Sderot Cinematheque director Benny Cohen is of the same opinion. “The film is deeply humane, certainly not political, and it does not say a word against Israel. I naively deemed it fit to screen the film, as it shows in an interesting way how traumatized people can be cared for. However, there seems to be difficulty here sympathizing with and having empathy for the problems of the other. I can understand the people in Sderot who say, ‘What's the use of watching the suffering in Gaza?’ They cannot fathom anything but their own suffering,” Cohen told Al-Monitor.

“The treatment administered by Andreae is based on zoological research findings showing that deer who survive an attack by a lion use shivering, among other means, to overcome the trauma,” van Kesteren said. In fact, Andreae starts his group therapy with shaking movements and animalistic groans, which provoke laughter of embarrassment and, at the same time, amusement among the patients and film viewers. Then, Andreae abruptly stops and asks one of the participants to recall his trauma and talk about it. The embarrassment and laughter induced by the shaking and growls coupled with the painful recollections lead to deeply moving moments.

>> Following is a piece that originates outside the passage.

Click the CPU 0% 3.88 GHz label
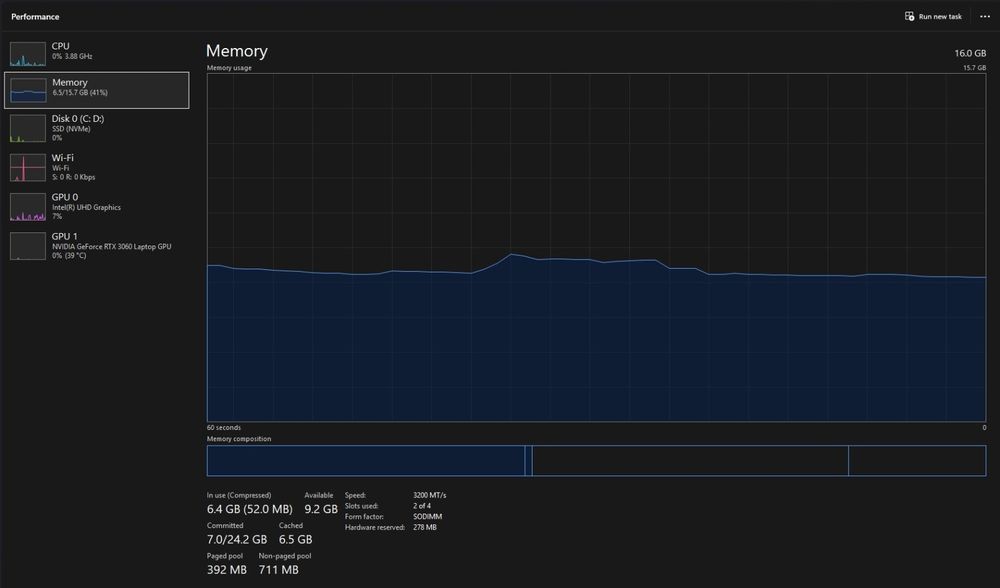1000x588 pixels. 72,57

Although disappointed by the canceled screenings, van Kesteren said that he fully understands the reasons for it. “As an individual, I can surely understand how the residents of Sderot feel. I realize that this is an ongoing war, and how can you possibly prepare for the next war if you even entertain the idea that the Palestinians may be right in some respect, that they may be human beings, just like you?”

“Shivering in Gaza” reached Israel at a highly sensitive time — in the midst of a culture war, so to speak. The limits of freedom of expression are constantly being tested in regard to criticizing Israel through works of art. Israelis find it hard to feel compassion for the Palestinians and acknowledge their pain, even when such manifestations of sympathy involve no mention of Israel. It seems that mere acknowledgment of the suffering endured by the Palestinians is perceived as “anti-Israeli.”

In an interview with Al-Monitor, Rony Berger, a clinical psychologist and expert in dealing with disaster and trauma situations, said that although there are no hard data on the depletion of empathic ability in Israel, he believes that the situation is going from bad to worse. “People who live under an existential threat, or who feel that they are under such a threat, cannot see the suffering of the other,” Berger said. “According to international studies, such a group of people tends to shut itself off from the world. The members of such a group do not care about other sectors in society, and thus, the lack of compassion shown with regard to a sector seen as really threatening, namely, the Palestinians, is transferred to the Arabs of Israel, as well as to the refugees from Africa and even to the Ethiopian Jews.”

Berger, who is also an adviser to the Center for Compassion and Altruism Research and Education at the Ben Gurion University of the Negev, believes that Israelis' image of Israel as a remarkably empathetic society is way off base. “This feeling of solidarity is not directed outward. It is a serious failure in empathic ability. True compassion is felt for those who are different from you, for those with whom you cannot identify, and even for your potential enemies, rather than for those who are like you,” he said. In Israel, he added, “Compassion is instinctively perceived as justification of the other side. However, if you show compassion for the other side, it does not necessarily mean that you identify with the other side or share its positions.”

Van Kesteren has sought to make room for both sides. “The trauma is something that we all share. It does not belong to a specific person or a specific side. During the Gaza war, there were in Israel both aggressors and victims, just as there were in Gaza. It's through the media and the arts that you can look in the mirror and see where you stand as a person and as a society. This is the real challenge.”

It seems, however, that in Israel of today, the challenge of seeing and acknowledging the other is beyond the society's reach.